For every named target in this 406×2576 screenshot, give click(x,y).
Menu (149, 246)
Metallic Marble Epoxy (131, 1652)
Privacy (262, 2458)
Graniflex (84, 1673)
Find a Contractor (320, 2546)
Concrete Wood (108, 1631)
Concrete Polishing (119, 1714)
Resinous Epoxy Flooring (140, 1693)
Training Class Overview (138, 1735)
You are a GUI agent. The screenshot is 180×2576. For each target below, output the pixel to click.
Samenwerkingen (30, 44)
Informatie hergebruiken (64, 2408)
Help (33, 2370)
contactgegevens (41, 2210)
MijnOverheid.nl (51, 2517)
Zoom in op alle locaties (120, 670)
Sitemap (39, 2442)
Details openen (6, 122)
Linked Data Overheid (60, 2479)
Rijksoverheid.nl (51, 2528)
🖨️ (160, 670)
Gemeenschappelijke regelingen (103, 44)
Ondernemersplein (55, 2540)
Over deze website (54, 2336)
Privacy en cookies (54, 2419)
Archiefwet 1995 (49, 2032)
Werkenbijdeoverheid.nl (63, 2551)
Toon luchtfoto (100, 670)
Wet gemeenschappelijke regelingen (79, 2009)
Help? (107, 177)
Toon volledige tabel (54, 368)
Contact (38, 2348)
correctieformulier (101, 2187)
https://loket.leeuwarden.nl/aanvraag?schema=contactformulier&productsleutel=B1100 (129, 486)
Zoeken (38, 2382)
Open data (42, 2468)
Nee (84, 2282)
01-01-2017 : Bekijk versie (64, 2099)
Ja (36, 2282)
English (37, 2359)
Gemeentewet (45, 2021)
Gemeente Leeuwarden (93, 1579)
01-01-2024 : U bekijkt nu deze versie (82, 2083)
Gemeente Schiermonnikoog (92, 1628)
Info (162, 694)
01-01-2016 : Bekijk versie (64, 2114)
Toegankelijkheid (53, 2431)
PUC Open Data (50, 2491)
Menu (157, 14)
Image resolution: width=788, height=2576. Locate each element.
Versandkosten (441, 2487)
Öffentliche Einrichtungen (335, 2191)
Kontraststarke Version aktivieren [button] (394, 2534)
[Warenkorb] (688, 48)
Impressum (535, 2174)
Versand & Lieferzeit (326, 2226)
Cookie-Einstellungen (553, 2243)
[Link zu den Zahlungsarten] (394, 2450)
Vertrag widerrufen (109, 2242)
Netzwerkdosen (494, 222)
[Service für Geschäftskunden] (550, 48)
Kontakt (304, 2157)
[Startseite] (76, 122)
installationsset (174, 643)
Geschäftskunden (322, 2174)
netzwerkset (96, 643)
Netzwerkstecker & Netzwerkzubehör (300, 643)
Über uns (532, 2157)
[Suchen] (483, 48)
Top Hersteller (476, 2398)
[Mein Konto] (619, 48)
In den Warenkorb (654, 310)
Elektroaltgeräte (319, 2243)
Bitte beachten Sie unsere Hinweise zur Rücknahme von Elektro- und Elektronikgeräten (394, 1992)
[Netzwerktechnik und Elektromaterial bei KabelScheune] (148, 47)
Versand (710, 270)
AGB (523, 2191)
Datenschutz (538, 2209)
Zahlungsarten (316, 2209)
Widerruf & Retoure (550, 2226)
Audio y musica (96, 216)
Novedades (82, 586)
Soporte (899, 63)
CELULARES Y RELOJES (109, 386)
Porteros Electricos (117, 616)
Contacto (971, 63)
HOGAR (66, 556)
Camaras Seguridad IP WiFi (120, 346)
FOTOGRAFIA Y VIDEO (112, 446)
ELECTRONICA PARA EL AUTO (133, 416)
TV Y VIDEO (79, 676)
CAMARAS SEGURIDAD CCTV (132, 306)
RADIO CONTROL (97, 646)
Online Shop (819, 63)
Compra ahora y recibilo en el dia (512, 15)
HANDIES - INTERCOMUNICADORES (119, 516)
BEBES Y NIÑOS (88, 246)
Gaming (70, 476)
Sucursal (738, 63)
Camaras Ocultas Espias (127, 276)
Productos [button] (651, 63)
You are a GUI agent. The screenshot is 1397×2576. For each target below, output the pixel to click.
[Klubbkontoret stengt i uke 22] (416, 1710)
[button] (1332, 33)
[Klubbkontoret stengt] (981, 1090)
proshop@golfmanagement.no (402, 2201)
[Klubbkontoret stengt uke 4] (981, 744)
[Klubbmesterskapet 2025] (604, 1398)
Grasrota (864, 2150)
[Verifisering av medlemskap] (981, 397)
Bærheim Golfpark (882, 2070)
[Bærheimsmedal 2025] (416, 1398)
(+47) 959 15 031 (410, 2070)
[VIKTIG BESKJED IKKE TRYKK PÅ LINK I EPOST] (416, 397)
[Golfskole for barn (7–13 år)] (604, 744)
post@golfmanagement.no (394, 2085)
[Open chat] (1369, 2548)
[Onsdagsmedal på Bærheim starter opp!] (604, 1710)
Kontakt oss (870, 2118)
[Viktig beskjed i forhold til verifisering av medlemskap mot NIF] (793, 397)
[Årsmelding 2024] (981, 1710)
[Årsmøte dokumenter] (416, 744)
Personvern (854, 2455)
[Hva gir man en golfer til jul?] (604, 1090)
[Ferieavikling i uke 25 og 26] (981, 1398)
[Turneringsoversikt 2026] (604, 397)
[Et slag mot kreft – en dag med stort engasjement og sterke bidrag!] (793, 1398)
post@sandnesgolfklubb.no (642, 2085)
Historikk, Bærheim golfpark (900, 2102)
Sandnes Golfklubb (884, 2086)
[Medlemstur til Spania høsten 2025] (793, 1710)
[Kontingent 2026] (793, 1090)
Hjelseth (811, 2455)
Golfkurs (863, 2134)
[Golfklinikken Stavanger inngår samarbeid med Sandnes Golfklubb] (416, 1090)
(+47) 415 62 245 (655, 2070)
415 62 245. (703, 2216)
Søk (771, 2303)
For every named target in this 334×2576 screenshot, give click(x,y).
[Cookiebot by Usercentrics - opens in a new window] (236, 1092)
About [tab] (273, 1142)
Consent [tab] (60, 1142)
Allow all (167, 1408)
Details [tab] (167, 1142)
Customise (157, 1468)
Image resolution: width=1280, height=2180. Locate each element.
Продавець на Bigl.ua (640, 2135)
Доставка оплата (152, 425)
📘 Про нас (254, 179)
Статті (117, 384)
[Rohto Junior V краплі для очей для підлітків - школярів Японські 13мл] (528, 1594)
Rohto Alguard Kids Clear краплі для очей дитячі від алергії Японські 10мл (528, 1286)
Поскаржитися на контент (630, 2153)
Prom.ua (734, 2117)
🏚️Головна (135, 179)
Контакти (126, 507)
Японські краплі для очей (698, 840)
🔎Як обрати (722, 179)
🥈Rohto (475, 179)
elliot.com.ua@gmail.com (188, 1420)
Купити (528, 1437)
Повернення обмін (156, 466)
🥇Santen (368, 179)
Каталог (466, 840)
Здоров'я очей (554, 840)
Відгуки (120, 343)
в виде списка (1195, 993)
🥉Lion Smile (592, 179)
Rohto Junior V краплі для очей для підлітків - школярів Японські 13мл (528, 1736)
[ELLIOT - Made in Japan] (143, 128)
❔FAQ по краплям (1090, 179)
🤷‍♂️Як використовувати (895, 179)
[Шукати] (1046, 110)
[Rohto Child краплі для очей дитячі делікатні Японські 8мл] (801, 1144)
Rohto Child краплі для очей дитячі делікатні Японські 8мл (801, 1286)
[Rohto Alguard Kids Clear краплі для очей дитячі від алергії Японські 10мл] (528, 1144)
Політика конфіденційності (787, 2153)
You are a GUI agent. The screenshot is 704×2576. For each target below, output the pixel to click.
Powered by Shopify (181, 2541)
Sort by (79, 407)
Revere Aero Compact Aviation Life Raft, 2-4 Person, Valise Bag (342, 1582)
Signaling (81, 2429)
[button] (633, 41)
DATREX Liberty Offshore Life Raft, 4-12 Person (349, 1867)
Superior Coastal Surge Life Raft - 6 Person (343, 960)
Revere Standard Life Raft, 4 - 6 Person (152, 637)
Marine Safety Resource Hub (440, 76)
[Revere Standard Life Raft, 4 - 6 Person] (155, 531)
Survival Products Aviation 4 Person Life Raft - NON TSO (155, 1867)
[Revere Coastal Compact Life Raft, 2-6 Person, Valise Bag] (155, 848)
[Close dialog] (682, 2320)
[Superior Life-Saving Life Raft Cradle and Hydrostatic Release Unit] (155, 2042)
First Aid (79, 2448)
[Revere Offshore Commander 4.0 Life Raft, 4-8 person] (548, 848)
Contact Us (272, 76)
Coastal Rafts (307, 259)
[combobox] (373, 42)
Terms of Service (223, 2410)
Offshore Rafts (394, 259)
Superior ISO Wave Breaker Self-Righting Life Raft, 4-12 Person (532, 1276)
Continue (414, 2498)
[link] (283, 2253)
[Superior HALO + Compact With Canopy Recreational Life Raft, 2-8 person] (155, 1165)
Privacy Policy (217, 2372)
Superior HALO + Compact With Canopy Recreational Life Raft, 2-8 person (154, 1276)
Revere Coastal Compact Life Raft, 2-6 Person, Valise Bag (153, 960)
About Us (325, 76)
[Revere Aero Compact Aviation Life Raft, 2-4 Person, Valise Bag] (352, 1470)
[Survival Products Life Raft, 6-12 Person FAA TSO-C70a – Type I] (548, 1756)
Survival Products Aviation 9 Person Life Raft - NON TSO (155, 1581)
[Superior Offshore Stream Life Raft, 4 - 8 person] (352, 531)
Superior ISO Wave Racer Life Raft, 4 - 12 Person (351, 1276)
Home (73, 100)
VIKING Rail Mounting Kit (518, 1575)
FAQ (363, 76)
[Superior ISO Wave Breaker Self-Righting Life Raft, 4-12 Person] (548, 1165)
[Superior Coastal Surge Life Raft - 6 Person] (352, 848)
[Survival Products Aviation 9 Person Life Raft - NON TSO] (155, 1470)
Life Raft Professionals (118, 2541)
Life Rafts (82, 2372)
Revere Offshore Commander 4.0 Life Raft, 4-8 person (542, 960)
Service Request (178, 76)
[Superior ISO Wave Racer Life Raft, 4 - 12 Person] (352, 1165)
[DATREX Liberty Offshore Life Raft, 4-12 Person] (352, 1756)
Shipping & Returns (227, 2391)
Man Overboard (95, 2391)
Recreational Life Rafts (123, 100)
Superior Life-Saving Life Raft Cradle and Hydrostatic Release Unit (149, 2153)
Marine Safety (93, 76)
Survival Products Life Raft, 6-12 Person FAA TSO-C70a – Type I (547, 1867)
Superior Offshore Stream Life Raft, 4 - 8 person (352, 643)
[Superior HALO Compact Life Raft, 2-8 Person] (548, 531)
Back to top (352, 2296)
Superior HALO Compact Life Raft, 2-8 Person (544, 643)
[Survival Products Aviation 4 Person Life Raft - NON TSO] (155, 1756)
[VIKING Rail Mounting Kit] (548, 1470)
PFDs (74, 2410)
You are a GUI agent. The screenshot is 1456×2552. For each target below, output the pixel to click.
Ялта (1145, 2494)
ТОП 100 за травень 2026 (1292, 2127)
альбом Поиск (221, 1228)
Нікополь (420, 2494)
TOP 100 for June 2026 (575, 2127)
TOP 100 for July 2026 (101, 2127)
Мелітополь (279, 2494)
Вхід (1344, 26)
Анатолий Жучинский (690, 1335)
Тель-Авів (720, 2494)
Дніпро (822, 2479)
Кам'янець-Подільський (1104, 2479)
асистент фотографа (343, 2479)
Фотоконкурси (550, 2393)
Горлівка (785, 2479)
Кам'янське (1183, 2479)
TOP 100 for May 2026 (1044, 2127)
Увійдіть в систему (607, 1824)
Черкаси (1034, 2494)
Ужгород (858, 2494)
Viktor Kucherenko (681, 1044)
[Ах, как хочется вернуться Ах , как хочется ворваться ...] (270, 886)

What to do: Extract exactly and only the lines above from the line containing "[Turneringsoversikt 2026] (604, 397)" through the line containing "Image resolution: width=1280, height=2180.", both end lines included.

Reply:
[Turneringsoversikt 2026] (604, 397)
[Et slag mot kreft – en dag med stort engasjement og sterke bidrag!] (793, 1398)
post@sandnesgolfklubb.no (642, 2085)
Historikk, Bærheim golfpark (900, 2102)
Sandnes Golfklubb (884, 2086)
[Medlemstur til Spania høsten 2025] (793, 1710)
[Kontingent 2026] (793, 1090)
Hjelseth (811, 2455)
Golfkurs (863, 2134)
[Golfklinikken Stavanger inngår samarbeid med Sandnes Golfklubb] (416, 1090)
(+47) 415 62 245 (655, 2070)
415 62 245. (703, 2216)
Søk (771, 2303)
For every named target in this 334×2576 screenshot, give click(x,y).
[Cookiebot by Usercentrics - opens in a new window] (236, 1092)
About [tab] (273, 1142)
Consent [tab] (60, 1142)
Allow all (167, 1408)
Details [tab] (167, 1142)
Customise (157, 1468)
Image resolution: width=1280, height=2180. Locate each element.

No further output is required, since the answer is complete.